Work to complete
Reproduce the entries below in full and without error.

Supplied information: Begin

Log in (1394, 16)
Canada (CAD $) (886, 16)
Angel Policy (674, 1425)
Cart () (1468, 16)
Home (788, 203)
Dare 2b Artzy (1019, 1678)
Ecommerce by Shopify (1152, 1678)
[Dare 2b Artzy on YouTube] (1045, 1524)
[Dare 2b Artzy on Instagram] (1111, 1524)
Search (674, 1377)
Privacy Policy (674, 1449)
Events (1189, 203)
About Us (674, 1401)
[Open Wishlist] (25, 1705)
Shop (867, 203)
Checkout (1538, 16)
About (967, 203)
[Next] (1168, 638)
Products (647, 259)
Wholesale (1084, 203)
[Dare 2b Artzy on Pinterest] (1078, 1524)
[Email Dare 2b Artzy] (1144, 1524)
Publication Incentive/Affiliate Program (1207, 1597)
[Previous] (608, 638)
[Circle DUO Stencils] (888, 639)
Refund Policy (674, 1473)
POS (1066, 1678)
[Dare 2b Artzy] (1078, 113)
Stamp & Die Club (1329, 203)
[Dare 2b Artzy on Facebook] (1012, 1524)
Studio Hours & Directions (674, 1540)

Supplied information: End

Output
Log in (1394, 16)
Canada (CAD $) (886, 16)
Angel Policy (674, 1425)
Cart () (1468, 16)
Home (788, 203)
Dare 2b Artzy (1019, 1678)
Ecommerce by Shopify (1152, 1678)
[Dare 2b Artzy on YouTube] (1045, 1524)
[Dare 2b Artzy on Instagram] (1111, 1524)
Search (674, 1377)
Privacy Policy (674, 1449)
Events (1189, 203)
About Us (674, 1401)
[Open Wishlist] (25, 1705)
Shop (867, 203)
Checkout (1538, 16)
About (967, 203)
[Next] (1168, 638)
Products (647, 259)
Wholesale (1084, 203)
[Dare 2b Artzy on Pinterest] (1078, 1524)
[Email Dare 2b Artzy] (1144, 1524)
Publication Incentive/Affiliate Program (1207, 1597)
[Previous] (608, 638)
[Circle DUO Stencils] (888, 639)
Refund Policy (674, 1473)
POS (1066, 1678)
[Dare 2b Artzy] (1078, 113)
Stamp & Die Club (1329, 203)
[Dare 2b Artzy on Facebook] (1012, 1524)
Studio Hours & Directions (674, 1540)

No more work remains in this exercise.